Multiple Ontologies, Data Mining and Attaching Biology to the Genome

 

Mary Shimoyama

Rat Genome Database

 

The use of multiple ontologies allows the Rat Genome Database to not only provides comprehensive, standardized biological information on genes, QTLs and strains, but it also allows RGD to develop sophisticated search and data mining tools, as well as provide genome-wide visualization of categories of data.  The Multiple Ontology Browser, Gene Annotation Tool, GBrowse with annotation tracks and Gview will be presented and discussed.  In addition, future developments will be profiled.



Report on the 2004 BioCreAtIvE Workshop

 

Lynette Hirschman, Marc Colosimo, Alexander Yeh, Alexander Morgan

The MITRE Corporation, Bedford, MA

 

Christian Blaschke, Alfonso Valencia

Centro Nacional de Biotecnologia, Universidad Autonoma, Madrid, Spain

 

The first BioCreAtIvE Workshop (Critical Assessment of Information Extraction in Biology) was held in Granada, Spain March 28-31, 2004.  The goal on the workshop was to provide a set of common challenge evaluation tasks to assess the state of the art for text mining applied to biological problems. The assessment focused on two tasks.  The first dealt with extraction of gene or protein names from MEDLINE text, and their mapping into standardized gene identifiers for three model organism databases (fly, mouse, yeast). The second task addressed issues of functional annotation, requiring systems to provide gene ontology annotations for proteins, given full text articles.  Overall, 27 groups participated in the assessment.
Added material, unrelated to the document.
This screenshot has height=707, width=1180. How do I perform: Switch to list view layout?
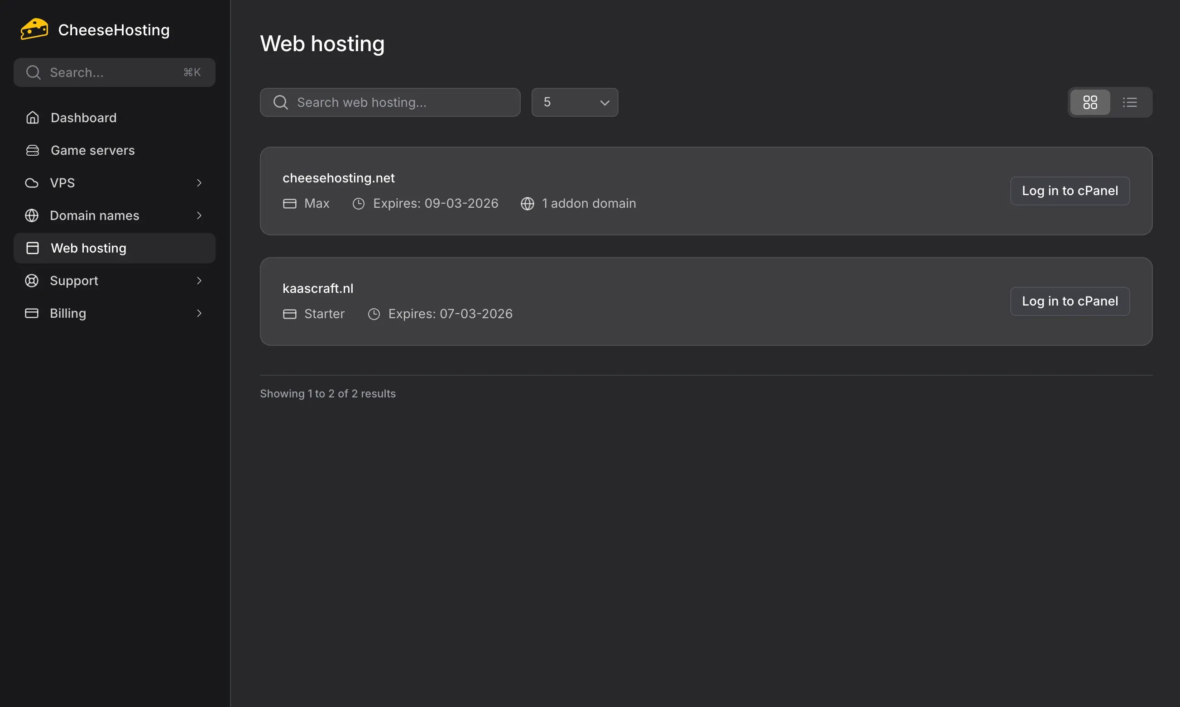(x=1130, y=102)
The results for gene/protein name extraction showed that a number of systems (4) were able to extract general gene names from sentences at over 80% balanced precision and recall.  For the name normalization subtask, the results ranged from a high for yeast of 92% balanced precision and recall, to somewhat lower scores for fly (82%) and mouse (79%), due to extensive ambiguity among gene synonyms and overlap with standard English vocabulary.



For the functional annotation task, systems were asked to identify a segment of text as evidence for a GO annotation, given the protein. When both protein name and the GO annotation were given, several systems provided correct evidence for the GO predictions 25-30% of the time; two systems provided a much higher rate of predictions being correct (50% and 75-80%) by predicting only for high confidence cases.  When the systems were given only the protein name, the results were significantly lower (~10% for systems providing predictions for all proteins and ~30-35% for the high precision systems providing only a few answers).


 


Milwaukee, WI 2003 Continued: Proposal to Journals for a Database Section

 

Mary Polacco, MaizeGDB Curator

USDA-ARS, 203 Curtis Hall, University of Missouri, Columbia, MO 65211

 

As follow-up to last year's discussion, I will present a simple method whereby some information in the literature may be rendered more amenable to electronic tool mining and annotation.  Datatypes include: species and subspecies; cultivar/strain/stock; genbank accessions; gene  and allele names and/or symbols and, their association with genbank accessions; gene products; GO terms. Last year, during the final wrap-up session, this group had a very good discussion about the utility of such information being included in journals, as a "database section", with "tags", and provided to the community in the same manner that abstracts are currently made available. I will ask the group review the datatypes useful for their species during my 15 min interactive presentation, and work towards a strategy for implementation. The implementation is envisioned to require cooperation of major journals and literature services that currently provide electronically, citations and abstracts, to also provide the database section.